INPUT RECORDS:

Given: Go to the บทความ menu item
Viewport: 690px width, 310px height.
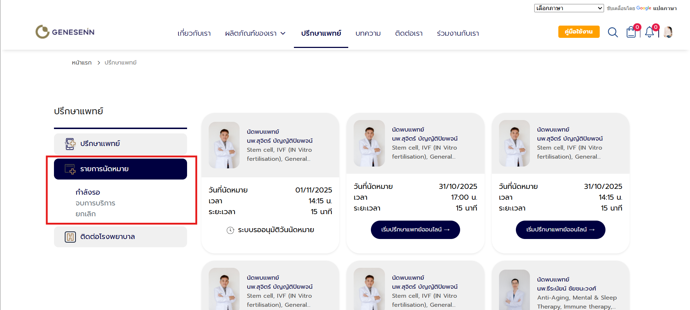Looking at the screenshot, I should [368, 34].
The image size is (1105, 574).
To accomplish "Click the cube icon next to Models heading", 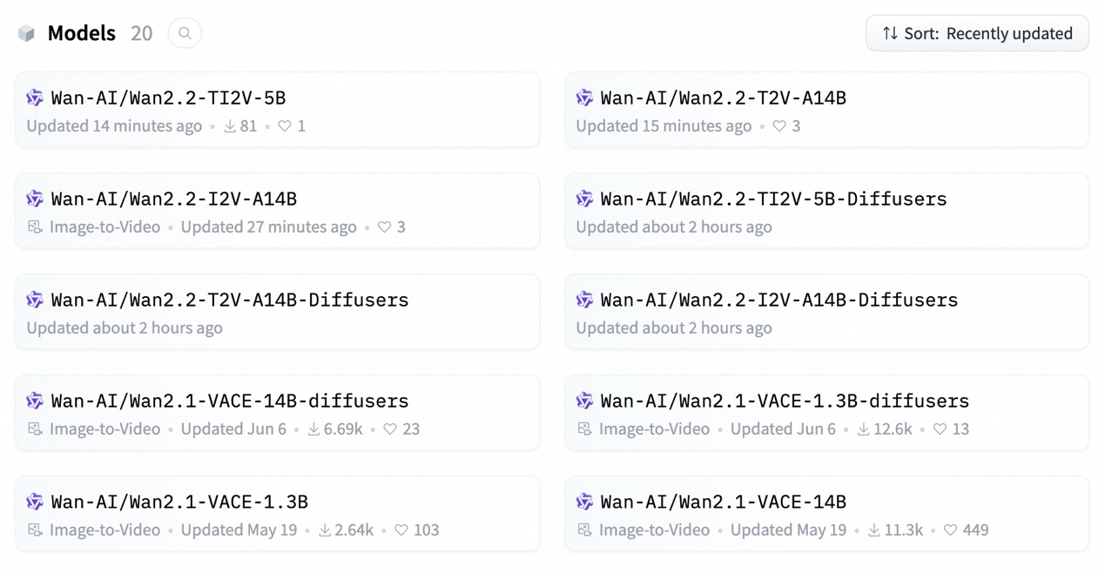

YOUR TASK: Format the lines as a numbered list, beginning with the line that contains "The image size is (1105, 574)." and running through the end of the entries. Skip any blank lines and leave out the pictures.

RESULT OF THIS TASK:
1. The image size is (1105, 574).
2. To accomplish "Click the cube icon next to Models heading", 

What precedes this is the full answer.